Inflation quickens to 4.9 percent in April


Posted at May 05 2022 09:09 AM | Updated as of May 05 2022 02:00 PM

MANILA (UPDATE) - Inflation for the month of April further quickened as the economic recovery gained pace, the state statistics bureau said Thursday.

The consumer price index rose 4.9 percent, faster than the 4 percent rate in March, the Philippine Statistics Authority said. 

It rose to its highest level since December 2018 which was at 5.2 percent.

This breached the government target of 2 to 4 percent but remained within the Bangko Sentral ng Pilipinas' forecast of 4.2 percent to 5 percent.

Higher prices for select food items and non-alcoholic beverages contributed to the increase as well as transport due to the hike in gasoline and diesel price, National Statistician Dennis Mapa said. 

"The inflation outturn is consistent with the BSP’s assessment that inflation will remain elevated over the near term due to the continued volatility in global oil and non-oil prices, reflecting largely the continued impact of the conflict in Ukraine on the global commodities market," BSP Governor Benjamin Diokno said in a statement.

Diokno earlier said that inflation could average 4.3 percent this year. 

Prices could also remain elevated in the second half of the year due to Russia's invasion of Ukraine and its impact on oil prices and other global commodities," he said. 

"Latest assessment also indicates that domestic economic activity has gained stronger traction with the easing of remaining mobility restrictions. However, heightened geopolitical tensions and a resurgence in COVID-19 infections in some countries have also clouded the outlook for global economic growth," Diokno said.

"Supply-chain disruptions could also contribute to inflationary pressures, and thus warrant closer monitoring to enable timely intervention in order to arrest potential second-round effects," he added. 

ING Bank Senior Economist Nicholas Mapa said inflation could breach target this year and next year due to the effects of the Russia-Ukraine conflict on commodity prices. 

"We’re going to have to deal with inflation this year, as well as next year largely because the food component is the most important subsector of the food prices," Mapa said.

The National Economic and Development Authority said it is accelerating a comprehensive set of interventions to mitigate the impact of rising commodity prices.

Socioeconomic Planning Secretary Karl Kendrick T. Chua said the impact of Russia's invasion of Ukraine is felt domestically on food, basic goods, transport and utilities. 

“To address this, we have put in place a comprehensive set of interventions for all affected sectors,” Chua said.

But Mapa added that agriculture should also be prioritized by the next administration to address supply-side risks and inflation.

The BSP said it would review the inflation outlook, macroeconomic prospects and the release of the first quarter growth numbers during its next monetary policy meeting. 

The Monetary Board will meet on May 19.
——
(PROMPT 1):
Decide whether each statement agrees with the inflation article. Answer yes or no for each, and quote the words of the article that decide it.
(a) Consumer prices rose 4.9 percent in April, faster than the March rate.
(b) The April rate stayed within the government target of 2 to 4 percent.
(c) The Monetary Board will meet on May 19.
(PROMPT 2): In the inflation article, what range did the Bangko Sentral ng Pilipinas forecast for April inflation?
——
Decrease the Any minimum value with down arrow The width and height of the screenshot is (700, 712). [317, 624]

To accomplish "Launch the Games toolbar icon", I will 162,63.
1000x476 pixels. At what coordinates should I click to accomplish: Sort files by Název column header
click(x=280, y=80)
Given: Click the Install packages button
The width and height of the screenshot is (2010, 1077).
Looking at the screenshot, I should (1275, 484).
——
(EXERCISE RESULT 1):
(a) Yes: "The consumer price index rose 4.9 percent, faster than the 4 percent rate in March"
(b) No: "This breached the government target of 2 to 4 percent"
(c) Yes: "The Monetary Board will meet on May 19."

(EXERCISE RESULT 2): 4.2 percent to 5 percent